The new prosecutor is trying to redeem himself after a bad foul-up in his previous appointment, and has set his sights on the Steiner family, who are the local bigwigs. The son, Bernard, is the mayor, and had a thing with Laurene back in the day. Still does, actually, despite being married. His father is the real mover and shaker, making all kinds of deals, using goons to get people to sell their land, illegally dumping toxic waste in an old quarry, and the prosecutor is trying to nail him for that, among other crimes.

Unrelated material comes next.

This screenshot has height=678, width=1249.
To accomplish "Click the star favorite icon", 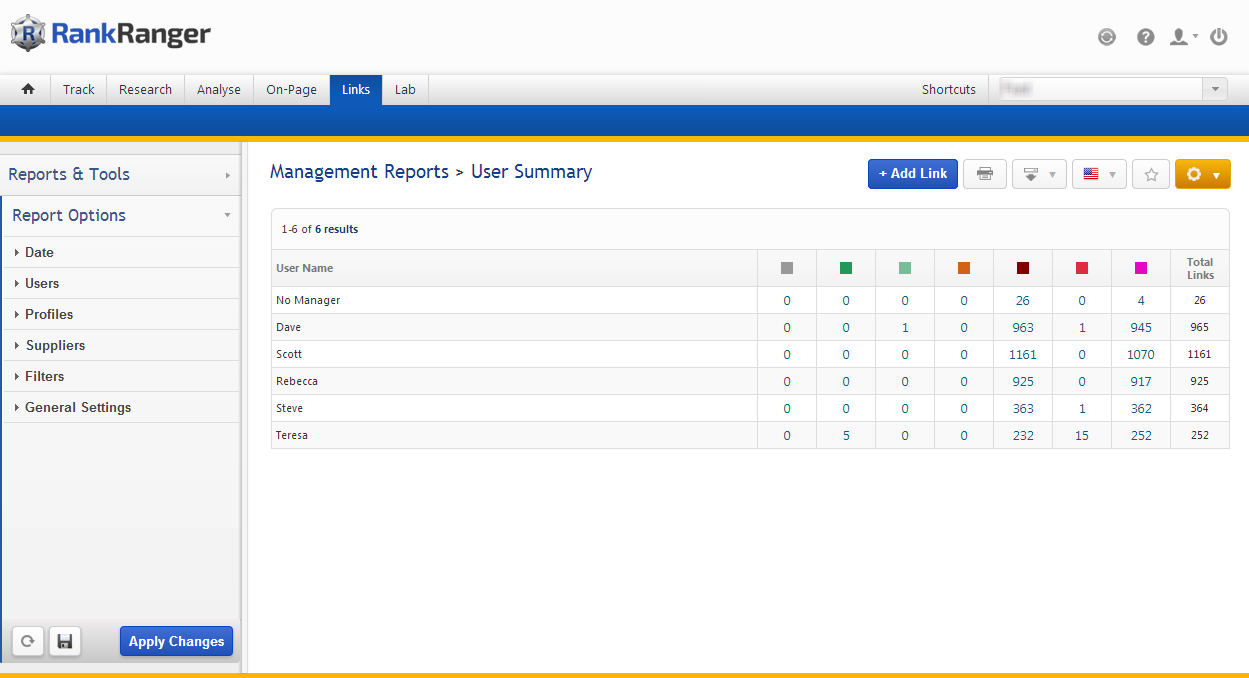I will coord(1150,174).
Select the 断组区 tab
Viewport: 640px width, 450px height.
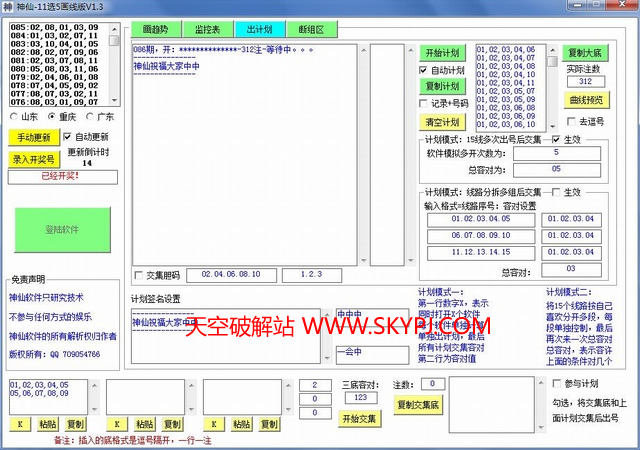[x=310, y=30]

There's an eco-terrorist group the Major's daughter Cora gets mixed up with while trying to locate the mayor's missing daughter. Nature seems to be going nuts, from random swarms of bees, to crows hanging around all the time. Mysterious wolves, and of course, the nutjob in the forest with the stag horns who makes Predator noises. Everyone in town seems to have some sort of sordid history that comes out eventually. Except maybe the Major's friend and right hand man, Teddy Bear. He seemed like a level-headed fellow.

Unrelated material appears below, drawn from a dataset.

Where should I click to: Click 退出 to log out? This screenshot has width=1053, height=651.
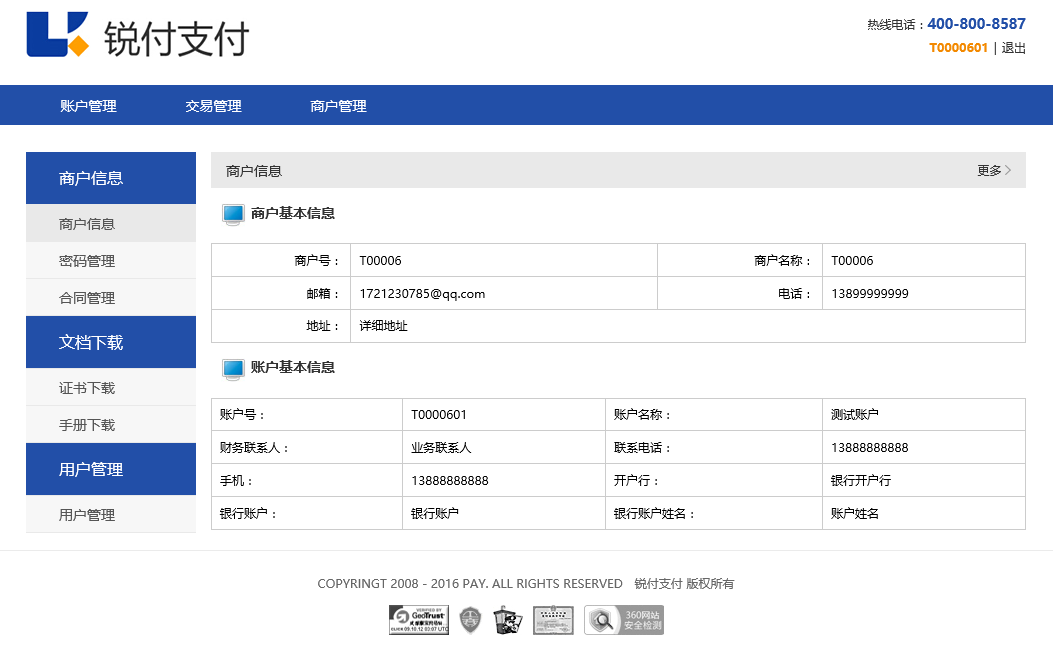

There's usually a murder of the week, so to speak, some of which play off events set up earlier in the season, and sometimes not. The answer is usually not what it first appears, although solving the crime seems to frequently boil down to Laurene getting some sort of hunch that she's ultimately able to prove is correct. Not always, but more than once.
Meanwhile the other wheels move in the background. Whether that's Prosecutor Siriani against the Steiners, the mayor against his wife, the mayor against his father, Cora and the eco-terrorists, Cora against her mom, the Major against the prosecutor, whatever. There aren't really any relationships in the series where you feel as though you can 100% count on a particular character to have another character's back. Maybe Teddy Bear and Laurene, but even that goes through stretches where he outright tells her she's nuts for focusing on this creepy guy in the woods she's hunting. Which might explain why she doesn't share what happened actually to her for quite some time. The mayor and Laurene might be another, but the mayor's always got something else going in the background, and you can't really trust him to actually put what Laurene thinks is most important ahead of what he thinks is most important. Honestly, both their priorities seem a little cock-eyed, so maybe it's a wash.

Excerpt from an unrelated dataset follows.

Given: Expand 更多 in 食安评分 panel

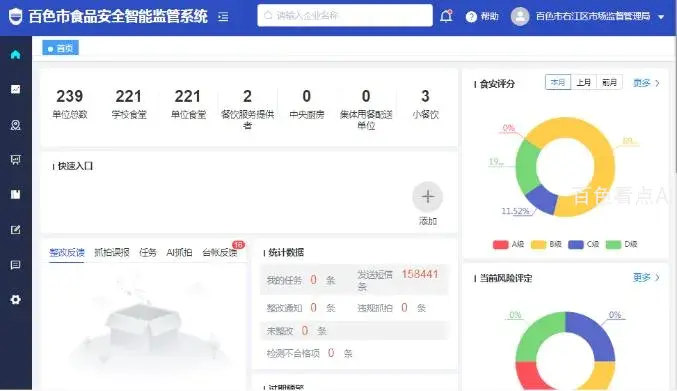Looking at the screenshot, I should [646, 83].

One of my issues was that, if the nutjob in the woods either is, or believes he is, a spirit of the forest, meant to protect it, why the hell hadn't he killed the Steiner patriarch yet? He targets some farmer that was using some kind of fertilizer on his fields, even after the guy quits using it, but he's not doing anything to the fucker dumping toxic waste? OK, granted, I just really hated that old man, strutting around like he's hot shit because he's got this one rinky-dink ass economically decaying village in his hands, and would have been satisfied with anyone killing him, but friggin' Cernunnos needs to get his priorities straight.